The base keyword is used to access members of the base class from within a derived class:
Call a method on the base class that has been overridden by another method. Specify which base-class constructor should be
called when creating instances of the derived class. A base class access is permitted only in a constructor, an instance
method, or an instance property accessor.
- A static member cannot be marked as override, virtual, or abstract.
- You can't call static methods of base class from derived class using base keyword.
Interface: An interface defines a contract. A class or struct that implements an interface must adhere to its contract.
Use an interface:
- When creating a standalone project which can be changed at will, use an interface in preference to an abstract class because, it offers more design flexibility.
- Use interfaces to introduce polymorphic behavior without subclassing and to model multiple inheritance—allowing a specific type to support numerous behaviors.
- Use an interface to design a polymorphic hierarchy for value types.
- Use an interface when an immutable contract is really intended.
- A well-designed interface defines a very specific range of functionality.

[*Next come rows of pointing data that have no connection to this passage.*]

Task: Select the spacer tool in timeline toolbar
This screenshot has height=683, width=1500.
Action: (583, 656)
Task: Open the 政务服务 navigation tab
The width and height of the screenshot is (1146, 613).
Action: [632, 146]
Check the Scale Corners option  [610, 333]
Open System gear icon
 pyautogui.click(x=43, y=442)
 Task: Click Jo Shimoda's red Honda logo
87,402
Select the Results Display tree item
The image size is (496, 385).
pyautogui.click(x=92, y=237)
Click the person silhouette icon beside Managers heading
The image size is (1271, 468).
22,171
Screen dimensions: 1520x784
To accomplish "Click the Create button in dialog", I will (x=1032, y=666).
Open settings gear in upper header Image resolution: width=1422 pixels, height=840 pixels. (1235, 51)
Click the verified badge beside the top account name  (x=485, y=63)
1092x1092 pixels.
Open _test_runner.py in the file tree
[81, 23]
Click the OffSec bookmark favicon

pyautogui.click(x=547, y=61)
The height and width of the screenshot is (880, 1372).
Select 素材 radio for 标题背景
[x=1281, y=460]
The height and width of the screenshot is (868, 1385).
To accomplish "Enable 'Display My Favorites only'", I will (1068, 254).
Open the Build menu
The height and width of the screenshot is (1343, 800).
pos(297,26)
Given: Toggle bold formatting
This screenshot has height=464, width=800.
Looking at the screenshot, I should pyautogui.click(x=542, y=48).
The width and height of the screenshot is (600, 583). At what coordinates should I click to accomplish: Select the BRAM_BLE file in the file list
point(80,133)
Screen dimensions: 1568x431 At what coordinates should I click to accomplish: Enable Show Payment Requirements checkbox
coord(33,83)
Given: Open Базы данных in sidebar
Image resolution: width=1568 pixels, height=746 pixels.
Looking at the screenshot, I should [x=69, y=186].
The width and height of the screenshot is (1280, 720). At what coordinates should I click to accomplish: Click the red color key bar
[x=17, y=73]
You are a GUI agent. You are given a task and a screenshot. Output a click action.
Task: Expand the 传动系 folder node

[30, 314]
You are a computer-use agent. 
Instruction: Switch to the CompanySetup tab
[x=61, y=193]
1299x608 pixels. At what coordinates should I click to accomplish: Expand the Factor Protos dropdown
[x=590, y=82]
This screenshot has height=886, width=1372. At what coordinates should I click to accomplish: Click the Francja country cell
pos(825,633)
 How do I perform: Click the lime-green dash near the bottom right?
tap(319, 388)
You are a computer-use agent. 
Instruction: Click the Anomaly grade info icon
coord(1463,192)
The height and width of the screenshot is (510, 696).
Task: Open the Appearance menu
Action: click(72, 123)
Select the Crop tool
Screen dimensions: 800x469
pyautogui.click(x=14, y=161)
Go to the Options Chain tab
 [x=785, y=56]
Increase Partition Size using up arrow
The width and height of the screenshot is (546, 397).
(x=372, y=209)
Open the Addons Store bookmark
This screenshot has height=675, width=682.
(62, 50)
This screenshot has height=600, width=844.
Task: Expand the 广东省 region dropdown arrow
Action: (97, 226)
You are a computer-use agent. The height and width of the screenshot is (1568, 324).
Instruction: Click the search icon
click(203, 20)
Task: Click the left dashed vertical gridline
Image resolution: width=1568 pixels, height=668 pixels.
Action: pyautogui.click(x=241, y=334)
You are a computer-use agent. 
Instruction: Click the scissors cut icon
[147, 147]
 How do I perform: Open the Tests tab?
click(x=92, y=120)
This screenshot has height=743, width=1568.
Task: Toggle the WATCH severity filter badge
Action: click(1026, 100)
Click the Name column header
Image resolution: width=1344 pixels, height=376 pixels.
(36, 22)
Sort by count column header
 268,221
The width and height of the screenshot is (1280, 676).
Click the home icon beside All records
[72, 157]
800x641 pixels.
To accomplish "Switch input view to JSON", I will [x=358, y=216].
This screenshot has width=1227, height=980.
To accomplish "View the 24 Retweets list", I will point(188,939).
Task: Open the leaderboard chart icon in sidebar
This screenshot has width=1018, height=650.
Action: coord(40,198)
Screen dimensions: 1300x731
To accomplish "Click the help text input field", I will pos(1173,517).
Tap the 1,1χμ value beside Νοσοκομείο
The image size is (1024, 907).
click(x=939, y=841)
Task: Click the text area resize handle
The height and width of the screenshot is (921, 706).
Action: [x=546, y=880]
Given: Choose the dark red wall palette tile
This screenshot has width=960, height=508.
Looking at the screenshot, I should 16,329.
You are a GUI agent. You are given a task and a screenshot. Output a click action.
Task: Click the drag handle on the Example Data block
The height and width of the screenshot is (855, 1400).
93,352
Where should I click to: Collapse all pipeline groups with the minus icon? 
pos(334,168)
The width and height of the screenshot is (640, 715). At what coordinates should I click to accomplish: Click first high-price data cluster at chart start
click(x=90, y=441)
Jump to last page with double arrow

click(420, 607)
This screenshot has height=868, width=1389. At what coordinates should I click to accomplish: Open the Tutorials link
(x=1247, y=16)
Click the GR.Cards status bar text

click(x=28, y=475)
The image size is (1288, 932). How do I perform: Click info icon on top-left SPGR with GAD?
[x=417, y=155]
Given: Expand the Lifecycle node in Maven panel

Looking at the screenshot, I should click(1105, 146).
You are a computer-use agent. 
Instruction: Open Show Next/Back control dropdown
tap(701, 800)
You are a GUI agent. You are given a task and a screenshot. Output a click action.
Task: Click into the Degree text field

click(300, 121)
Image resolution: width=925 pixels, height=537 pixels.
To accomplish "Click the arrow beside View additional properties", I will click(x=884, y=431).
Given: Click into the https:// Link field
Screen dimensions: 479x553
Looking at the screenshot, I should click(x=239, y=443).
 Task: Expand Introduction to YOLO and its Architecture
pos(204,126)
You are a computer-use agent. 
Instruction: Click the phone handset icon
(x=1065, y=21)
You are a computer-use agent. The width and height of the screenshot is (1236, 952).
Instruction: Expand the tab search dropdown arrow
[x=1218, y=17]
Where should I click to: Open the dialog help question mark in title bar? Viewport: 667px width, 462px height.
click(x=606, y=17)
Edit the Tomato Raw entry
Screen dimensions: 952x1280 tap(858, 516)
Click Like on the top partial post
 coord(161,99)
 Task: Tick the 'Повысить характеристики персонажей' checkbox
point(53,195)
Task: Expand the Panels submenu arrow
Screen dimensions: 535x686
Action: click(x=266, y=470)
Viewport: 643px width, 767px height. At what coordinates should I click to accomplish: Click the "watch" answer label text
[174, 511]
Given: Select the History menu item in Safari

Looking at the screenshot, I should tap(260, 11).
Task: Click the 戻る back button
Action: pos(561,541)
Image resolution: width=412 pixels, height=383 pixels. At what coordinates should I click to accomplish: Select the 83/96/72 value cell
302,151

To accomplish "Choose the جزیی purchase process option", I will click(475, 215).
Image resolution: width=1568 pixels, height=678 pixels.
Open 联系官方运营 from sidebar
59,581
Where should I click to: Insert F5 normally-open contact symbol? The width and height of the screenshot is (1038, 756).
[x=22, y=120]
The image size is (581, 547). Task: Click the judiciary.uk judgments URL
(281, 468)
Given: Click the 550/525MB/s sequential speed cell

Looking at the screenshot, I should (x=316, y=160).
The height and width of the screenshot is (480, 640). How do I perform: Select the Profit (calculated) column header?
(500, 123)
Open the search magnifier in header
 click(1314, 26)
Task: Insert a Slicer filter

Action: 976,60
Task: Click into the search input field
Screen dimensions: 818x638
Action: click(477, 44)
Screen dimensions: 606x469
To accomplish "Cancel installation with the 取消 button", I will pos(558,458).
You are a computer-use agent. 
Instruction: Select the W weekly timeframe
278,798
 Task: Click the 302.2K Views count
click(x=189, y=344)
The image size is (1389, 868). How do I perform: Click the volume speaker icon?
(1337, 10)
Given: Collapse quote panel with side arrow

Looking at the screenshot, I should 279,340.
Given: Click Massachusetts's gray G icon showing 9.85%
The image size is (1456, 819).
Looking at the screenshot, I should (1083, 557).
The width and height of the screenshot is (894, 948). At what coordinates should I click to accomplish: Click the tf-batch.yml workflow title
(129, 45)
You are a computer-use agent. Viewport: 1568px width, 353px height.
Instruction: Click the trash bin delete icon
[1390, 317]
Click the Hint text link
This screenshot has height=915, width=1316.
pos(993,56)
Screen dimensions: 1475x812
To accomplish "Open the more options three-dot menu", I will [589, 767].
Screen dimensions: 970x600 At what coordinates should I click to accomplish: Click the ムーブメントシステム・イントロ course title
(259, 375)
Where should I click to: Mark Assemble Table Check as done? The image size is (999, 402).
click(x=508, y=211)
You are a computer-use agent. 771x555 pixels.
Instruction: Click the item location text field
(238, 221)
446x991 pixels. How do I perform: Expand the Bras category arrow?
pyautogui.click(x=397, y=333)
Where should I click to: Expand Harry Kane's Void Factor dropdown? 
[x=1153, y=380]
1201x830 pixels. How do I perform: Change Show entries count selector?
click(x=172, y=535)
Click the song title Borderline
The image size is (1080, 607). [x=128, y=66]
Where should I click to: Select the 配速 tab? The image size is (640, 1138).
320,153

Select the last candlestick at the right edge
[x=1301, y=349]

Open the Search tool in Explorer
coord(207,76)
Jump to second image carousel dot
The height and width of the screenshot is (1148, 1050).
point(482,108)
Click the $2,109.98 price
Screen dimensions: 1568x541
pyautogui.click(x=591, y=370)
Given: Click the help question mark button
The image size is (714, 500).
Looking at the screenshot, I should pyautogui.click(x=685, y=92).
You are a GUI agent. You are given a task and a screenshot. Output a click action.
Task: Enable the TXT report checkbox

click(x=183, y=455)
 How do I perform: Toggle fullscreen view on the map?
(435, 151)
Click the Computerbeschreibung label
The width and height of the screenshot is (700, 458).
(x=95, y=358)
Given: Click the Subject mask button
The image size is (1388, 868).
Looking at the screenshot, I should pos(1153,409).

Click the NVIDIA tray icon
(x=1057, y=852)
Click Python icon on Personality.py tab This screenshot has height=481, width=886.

Split up interfaces that contain unrelated functionality.
Abstract Class:Abstract classes are a special type of base classes. In addition to normal class members, they have abstract class members. These Abstract class members are methods and properties that are declared without an implementation. All classes derived directly from abstract classes must implement all of these abstract methods and properties.
Abstract classes can never be instantiated. This would be illogical, because of the members without implementations.So what good is a class that can't be instantiated? Lots! Abstract classes sit toward the top of a class hierarchy. They establish structure and meaning to code. They make frameworks easier to build. This is possible because abstract classes have information and behavior common to all derived classes in a framework.
Use an abstract class:
- When creating a class library which will be widely distributed or reused—especially to clients, use an abstract class in preference to an interface; because, it simplifies versioning.
- Use an abstract class to define a common base class for a family of types.
- Use an abstract class to provide default behavior.
- Subclass only a base class in a hierarchy to which the class logically belongs.

Difference between Interface and Abstract Class
- Interfaces are closely related to abstract classes that have all members abstract.
- For an abstract class, at least one method of the class must be an abstract method that means it may have concrete methods.
- For an interface, all the methods must be abstract
- Class that implements an interface much provide concrete implementation of all the methods definition in an interface or else must be declare an abstract class.
- In C#, multiple inheritance is possible only through implementation of multiple interfaces. Abstract class can only be derived once.
- An interface defines a contract and can only contains four entities viz methods, properties, events and indexes. An interface thus cannot contain constants, fields, operators, constructors, destructors, static constructors, or types.
- an interface cannot contain static members of any kind. The modifiers abstract, public, protected, internal, private, virtual, override is disallowed, as they make no sense in this context.
- Class members that implement the interface members must be publicly accessible.